Cycling the Grantchester meadows route
The 5 km (3.1 mile) path from Cambridge to Grantchester village is muddy but rideable in March, and you see the countryside waking up - lambs in the fields, early wildflowers, the Cam running high from winter rain. The Orchard Tea Garden opens for the season in early March, and sitting outside with a pot of tea when it's 10°C (50°F) but sunny feels properly English. The route is flat, takes 25-30 minutes each way, and gets you out of the city center into proper Cambridgeshire farmland.
Evensong services at college chapels
March is actually peak season for college choirs because it's full term time - King's College Chapel, St John's, and Trinity all have their full choirs singing 6 days a week. Evensong typically runs 5:30-6:15pm, it's free, and sitting in a 500-year-old chapel while boy sopranos sing Stanford in the candlelight is genuinely moving. The chapels are cold though - properly cold - so this isn't a light jacket situation. King's is most famous but also most crowded; St John's chapel is equally beautiful with half the visitors.
Market Square food and vintage browsing
The daily market runs year-round but March is ideal because you can browse comfortably without summer heat or December cold. The food stalls do hot salt beef sandwiches, fresh stroopwafels, and local cheese that you can actually taste without your hands freezing. Sundays add the vintage and craft stalls - genuine finds on old books, prints, and clothing if you spend 45-60 minutes looking properly.
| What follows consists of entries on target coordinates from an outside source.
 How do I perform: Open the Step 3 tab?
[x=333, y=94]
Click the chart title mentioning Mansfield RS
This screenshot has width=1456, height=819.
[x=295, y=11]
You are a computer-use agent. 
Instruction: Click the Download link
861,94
The surrounding independent shops (bookstores, delicatessens, chocolate makers) make this a good rainy day backup.
Fitzwilliam Museum and Kettle's Yard gallery
Both are free, both are world-class, and March gives you space to actually look at things. The Fitzwilliam has Titians, Monets, Egyptian antiquities, and medieval manuscripts in a building that's warm and well-lit - ideal for a 2-3 hour visit when it's grey outside. Kettle's Yard is different - a converted house filled with modern art and beautiful objects, with enormous windows overlooking a garden. The light in March is perfect for the gallery spaces, and they serve excellent coffee. These aren't backup plans; they're genuinely worth building your day around.
Pub walks along the River Cam
The riverside paths from Jesus Green to Grantchester link several proper pubs, and March walking weather is ideal if you dress right - cool enough that you don't overheat, and the paths aren't yet crowded with summer tourists. The Fort St George sits right on the water with outdoor tables, The Granta in Grantchester has fires burning, and The Mill does excellent food. A 8 km (5 mile) loop from the city center to Grantchester and back takes 2.5-3 hours with pub stops, or you can do shorter sections. The riverside is muddy in places so waterproof boots matter.
March Events & Festivals
Cambridge Science Festival
Typically runs for two weeks in mid-March with free lectures, hands-on exhibits, and lab tours across the university. It's genuinely interesting if you like science - talks on current research, interactive exhibits in college courts, and rare access to normally closed laboratories. Events book up fast but many are free and suitable for non-specialists. The festival brings the research side of Cambridge to life in a way regular tours don't.
Boat Race training season
While the actual Oxford-Cambridge Boat Race happens in late March or early April (date varies), the training period means you see crews on the water every morning from 6am onwards. The towpath between Putney and Mortlake in London is where the race happens, but Cambridge crews train on the Cam near Ely for weeks beforehand. It's free to watch, genuinely atmospheric if you care about rowing, and you can see the boats up close from the riverbank.